**Source document:**
***

Receiving my A.S. degree in Paralegal Studies.

Receiving my A.S. degree in Paralegal Studies.

Done. Finished. Complete.

I just finished the very last class in my effort to obtain the degree in paralegal studies that I’ve been pursuing for the past three years. This class was the Legal Studies Capstone which served as a review of the entire paralegal studies program.  Each week, we would review areas of the law from contracts to real estate, family law to torts, civil and criminal law, trusts and estates, etc.

During this 11-week review, I was reminded of the professors who taught each course. Some of these professors were outstanding teachers, and others — not so much. Some professors piled on the homework, and others were simply winging their way through the course.

Fortunately, the professor who taught this capstone was excellent. Each week, as we worked through an area of law, I  was tasked with creating documents that would become part of my portfolio of legal documents from which to draw once I became a paralegal. My portfolio now consists of demand letters, case briefs, powers of attorney, a last will and testament, a living will, summons and complaints, motions, worksheets to calculate child support, bankruptcy forms, apartment leases, warranty deeds — the list goes on and on.

***

**Information:**

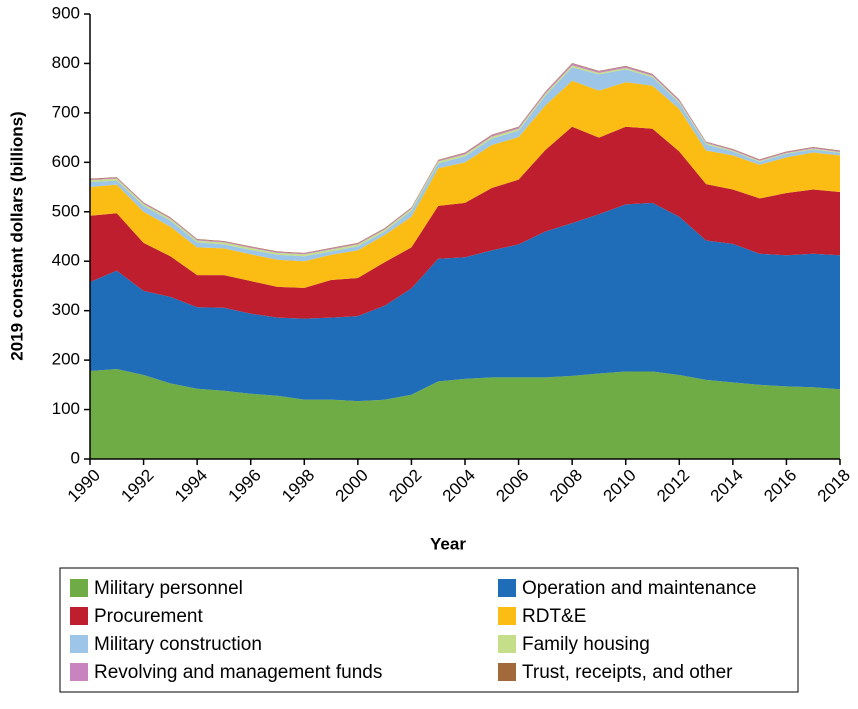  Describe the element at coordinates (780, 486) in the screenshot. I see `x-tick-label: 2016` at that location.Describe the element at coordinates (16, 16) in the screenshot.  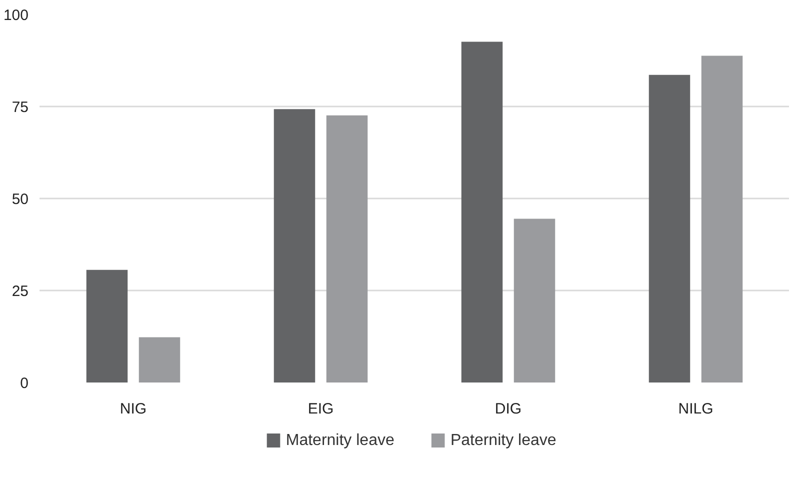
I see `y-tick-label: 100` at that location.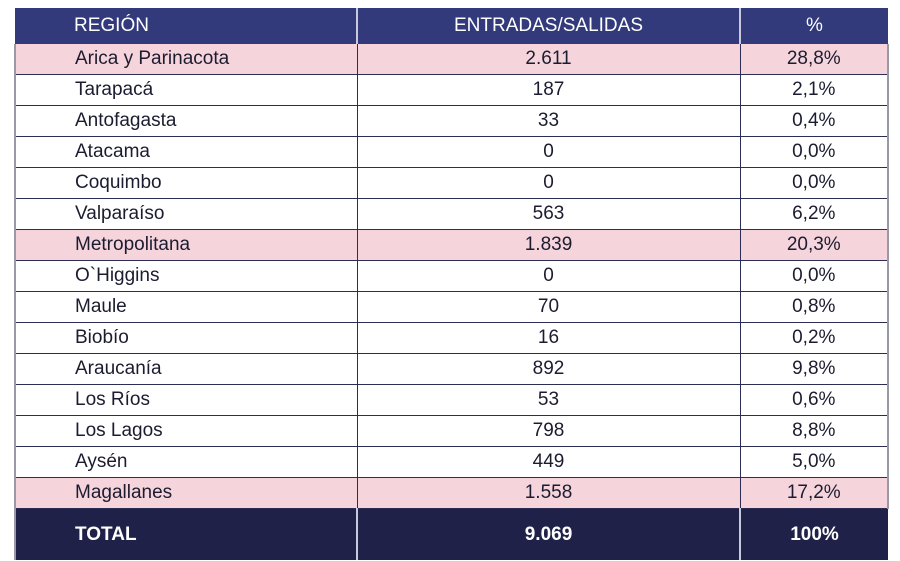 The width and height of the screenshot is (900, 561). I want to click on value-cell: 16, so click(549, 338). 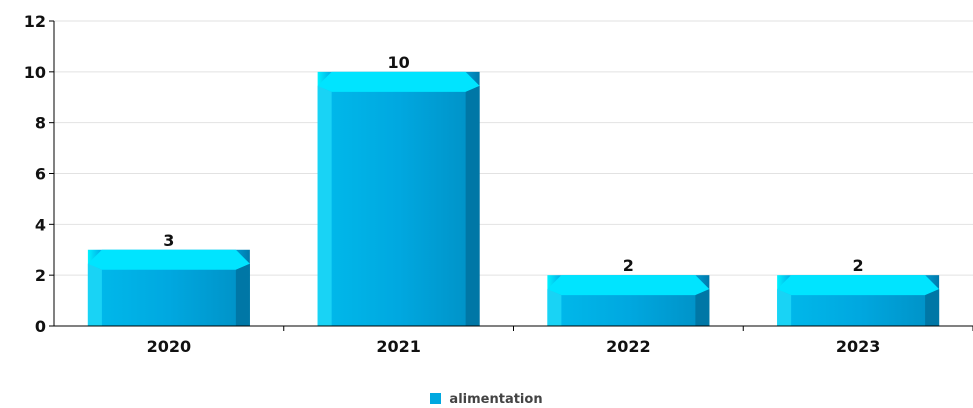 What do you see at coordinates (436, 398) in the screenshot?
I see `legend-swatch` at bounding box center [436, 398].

***

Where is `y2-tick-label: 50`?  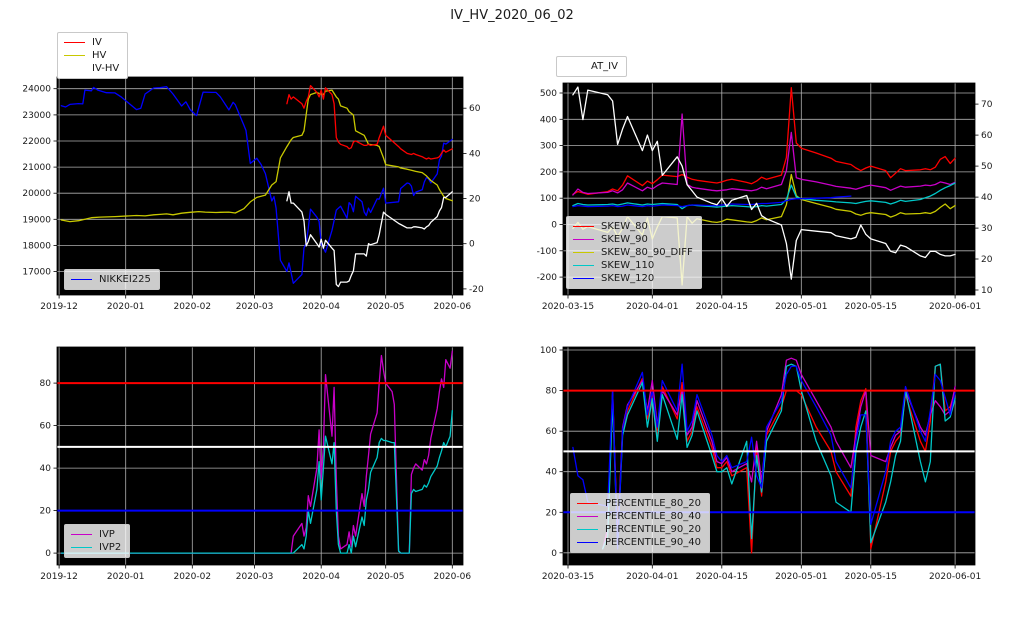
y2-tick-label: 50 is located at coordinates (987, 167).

***

**Parts of the exercise:**
A: From the paralegal studies post, reproduce the part that opens with the words containing "During this 11-week" and closes with "through the course.".
B: According to the paralegal studies post, how many weeks did the capstone review last?
C: List every area of law that the paralegal studies post names as being reviewed in the capstone class.

**Responses:**
A:
During this 11-week review, I was reminded of the professors who taught each course. Some of these professors were outstanding teachers, and others — not so much. Some professors piled on the homework, and others were simply winging their way through the course.

B: 11 weeks.

C: Contracts, real estate, family law, torts, civil law, criminal law, trusts and estates